4. Skip the Jolts and get Hammershots. The one-handed priming will allow people to dual wield and they are fun in general.
5. Skip the Magnus. You only get 3 dart capacity for that $14ish dollar price tag, and the darts are expensive.
6. Skip anything to do with the Modulus. Complete waste of money for this specific purpose. Instead, get several Buzz Bee Sentinels. Those will be the strongest blasters assuming everything is stock, and perhaps the most fun to use given the cowboy style lever action priming. They are compatible with Nerf brand magazines and drums.
7. Skip the elite darts. For one, elite darts suck, and two, they are expensive. Instead, buy darts secondhand off Ebay. If you have time to wait, get them from China for around $3-4 per 100. See the NH stock dart buying guide for the differences between darts and their advantages/disadvantages. If you don't have time to wait, still buy these types of darts, but make sure the seller is domestic. You'll pay more and they may be used, but you'll still get way more darts and better darts, for way less money, than buying elite packs. You'll want as many darts as possible, a couple hundred is not going to cut it. Factor darts into the budget last, after you've purchased the blasters. Whatever is leftover should go to darts.
8. Doesn't really matter what you get, as long as your sister will like it and have fun. See what her style is. That said, probably skip the string-powered bows.
9. Consider going on Ebay again, for extra magazines. 18 rd mags and 12 rd mags are good buys for around $5 each or less. Try to get them in bulk. The recommended blasters chew through darts and mags, so you'll want a lot of extras.
With those recommendations, you spend about $200 on about 15 blasters, and then have $100 left for darts and mags. If you have time to wait for China shipping, you could have 8+ mags and 2,000 darts.
The bottom line: Try not to spend more than $25 on any individual blaster, so you can maximize how many you have while still providing good ones, and buy way more darts than you think you'll need. Whatever budget is left should go to darts and mags.
^ Cover type definitely makes or breaks it. Some NJ wars are hosted at a site (Axel Ave) with an elementary school and light woods out front. While we usually just run NIC/DIY rounds in the area of trees, last year at "Gnomelessfest" we tried a few rounds of megas/pistols/awfuls/superstock mix around the school and it was a hit.
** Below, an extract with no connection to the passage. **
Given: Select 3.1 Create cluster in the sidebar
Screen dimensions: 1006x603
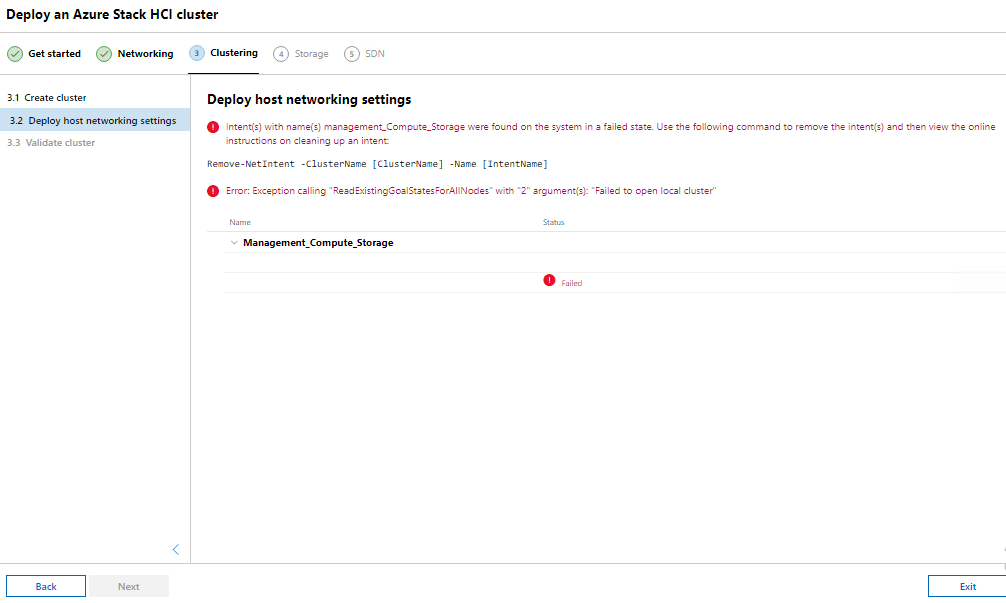Looking at the screenshot, I should tap(47, 98).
Even though there were only like 2 portable classrooms and some dumpsters/posts/walls for cover, it was intense and players loved it.
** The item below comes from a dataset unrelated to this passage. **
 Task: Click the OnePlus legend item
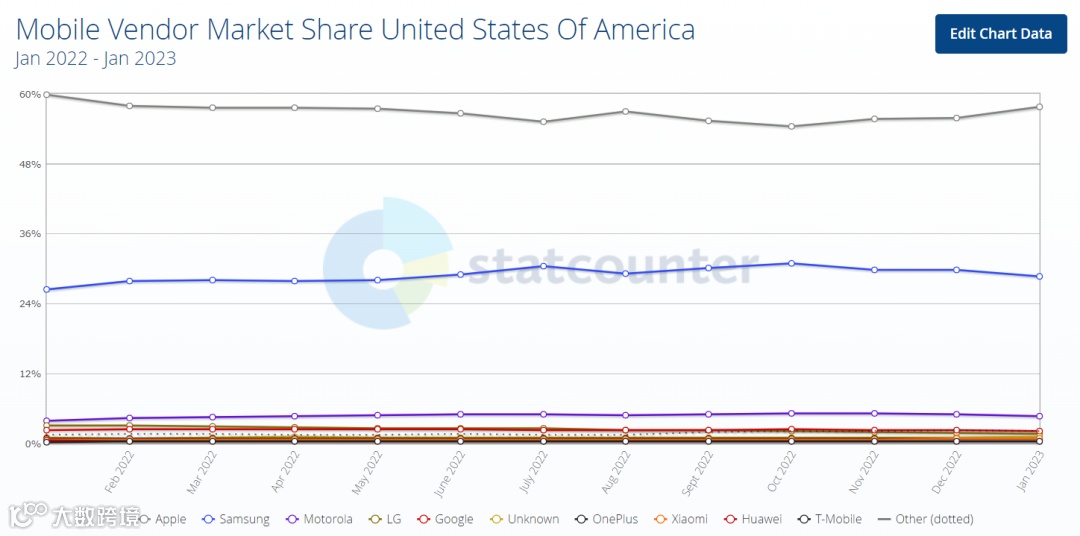[606, 519]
Due to the introduction of newer dart styles like USCs, ACCs, Xplorer V*s and the whatnot, superstock is no longer limited to 120/150 FPS by physics. These generations of darts fly straight and stable at high velocities, are capable of being used at 200, 250, 300 FPS. In the future, I see superstock finally advancing into more of a gray zone between its current limits and NIC/DIY, Aeromech dubbed this "uberstock". Mag-fed springer homemades, semi-auto air, and flywheels with ever more powerful motors/batteries should replace the current dynamic.
120/150 FPS will always be a thing due to HvZ and more casual groups, but I foresee a split in the superstock community by those who wish to press on, and those who either can't or want to keep the status quo. In the meantime, China darts will keep improving, so innovation will come regardless. If future darts with NIC/DIY level performance are not picked up by superstock, they will be picked up by NIC/DIY and compete with or gradually displace slugs. Between buying 1,000 USCs for $33 shipped or making 1,000 #6 slugs, I'd much rather get the USCs.
So, I think superstock will come to or near NIC/DIY level, whether it be via the darts or the blasters. When thinking in future terms, superstock blasters should be competitive with NIC/DIY ones and players will have no problem mixing. When you only think about how things are today, of course there are challenges and limited utility of superstock blasters in NIC/DIY wars. It doesn't need to be that way, but innovation is not going to come to superstock quickly. Flywheels are entrenched, players are still using voberries and FVJs, people are still playing under obsolete assumptions about what their gear is capable of. It will take a long time to see this evolution through.